One of the lawmakers who introduced the measure, state Sen. Rosalyn Baker, is a cervical cancer survivor.
"We don't need to have women die as a result of cervical cancer when there is a vaccine that can prevent it," she said.
Several parents, however, provided emotional testimony questioning the safety of vaccines in general.
"We have experienced all kinds of awful things for my children like bleeding eczema, asthma," said Mililani resident Virginia Porter.
"I feel like the HPV vaccine has not been on the market long enough to make it a mandate," said Dawn Poiani, a Nuuanu mother of three boys.

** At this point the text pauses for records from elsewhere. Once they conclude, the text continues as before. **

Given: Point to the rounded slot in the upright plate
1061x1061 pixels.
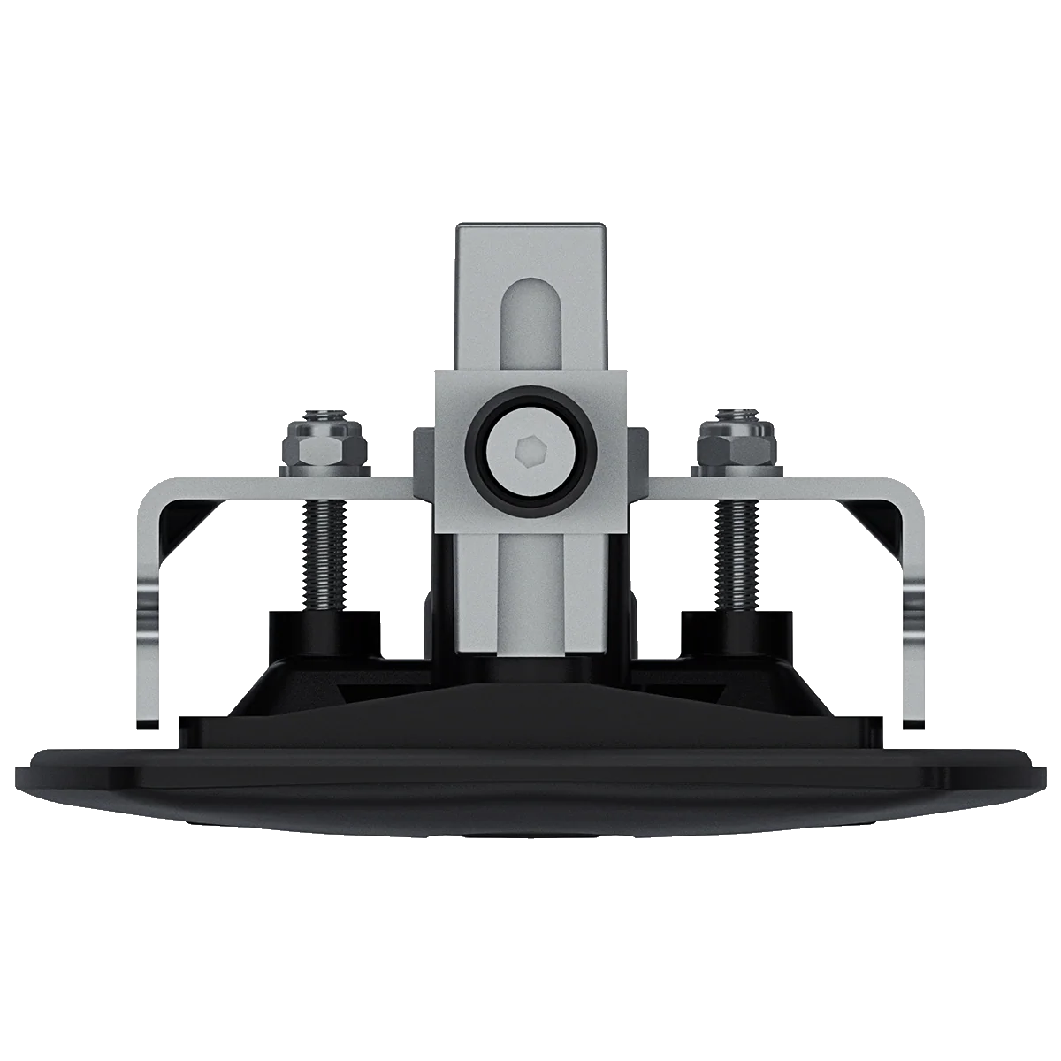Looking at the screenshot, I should tap(529, 323).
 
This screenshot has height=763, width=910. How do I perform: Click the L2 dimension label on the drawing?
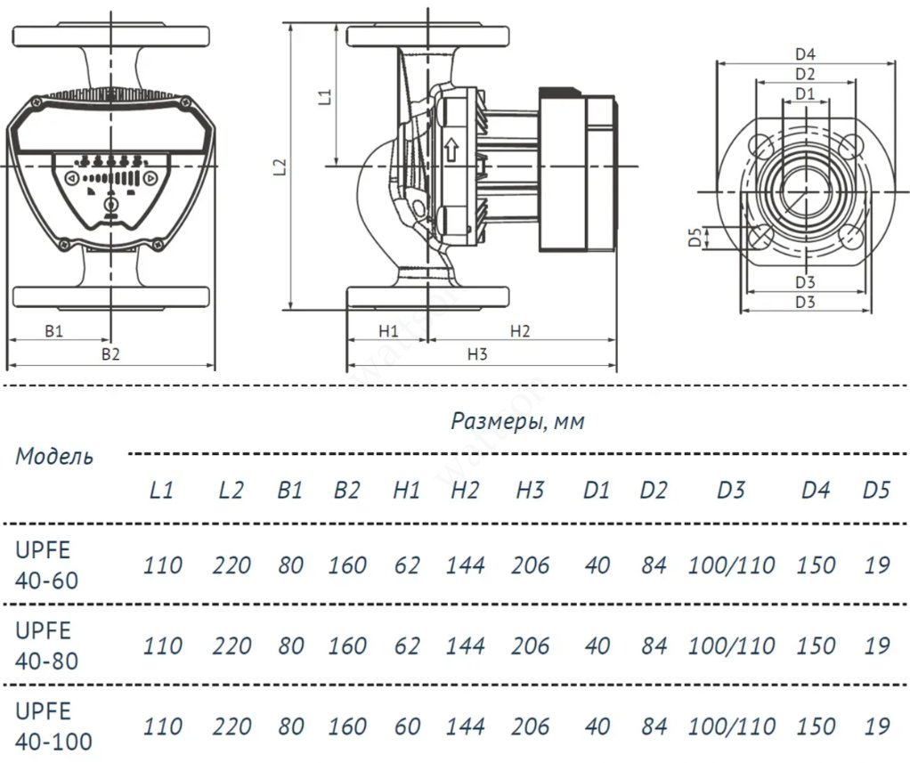coord(280,166)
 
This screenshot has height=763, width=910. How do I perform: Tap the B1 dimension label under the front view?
coord(54,330)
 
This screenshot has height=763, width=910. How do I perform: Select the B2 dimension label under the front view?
coord(110,354)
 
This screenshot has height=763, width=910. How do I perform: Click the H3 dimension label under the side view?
coord(478,354)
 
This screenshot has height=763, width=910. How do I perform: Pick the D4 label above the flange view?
coord(806,54)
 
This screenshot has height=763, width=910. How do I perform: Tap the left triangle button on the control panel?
coord(70,179)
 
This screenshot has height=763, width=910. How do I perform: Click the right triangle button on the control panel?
coord(150,179)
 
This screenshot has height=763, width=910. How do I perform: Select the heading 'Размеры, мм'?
coord(517,421)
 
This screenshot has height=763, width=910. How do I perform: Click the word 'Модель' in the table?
coord(53,457)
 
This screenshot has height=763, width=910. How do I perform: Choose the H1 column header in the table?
coord(406,490)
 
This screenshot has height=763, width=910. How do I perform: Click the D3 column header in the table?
coord(730,490)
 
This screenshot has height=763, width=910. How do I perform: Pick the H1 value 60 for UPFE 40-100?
coord(406,726)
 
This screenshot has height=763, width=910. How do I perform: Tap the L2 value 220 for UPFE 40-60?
coord(232,565)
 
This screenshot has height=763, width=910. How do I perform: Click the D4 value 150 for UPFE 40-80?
coord(816,645)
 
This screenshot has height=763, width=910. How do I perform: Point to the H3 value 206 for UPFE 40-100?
coord(530,726)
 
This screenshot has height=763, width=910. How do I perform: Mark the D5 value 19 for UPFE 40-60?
coord(876,565)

The state Department of Health supports the intent of the legislation, but officials have concerns about some parts of the bill. State epidemiologist Dr. Sarah Park said the U.S. has some of the most stringent requirements for any vaccine or medication to make it to the market.
"It has been a recommended vaccine now for 10 years so if you add those things all together, that's quite a number of years for a lot of study," said Dr. Park.
After the hearing, Baker said she plans to make adjustments based on the feedback.
"One of the things we're going to take a look at is making it clear that there are exemptions for religious, health, medical, and I'm probably going to recommend to the committee that we include cultural practices," she said.
The Senate committees will decide whether to advance the bill during a hearing February 11.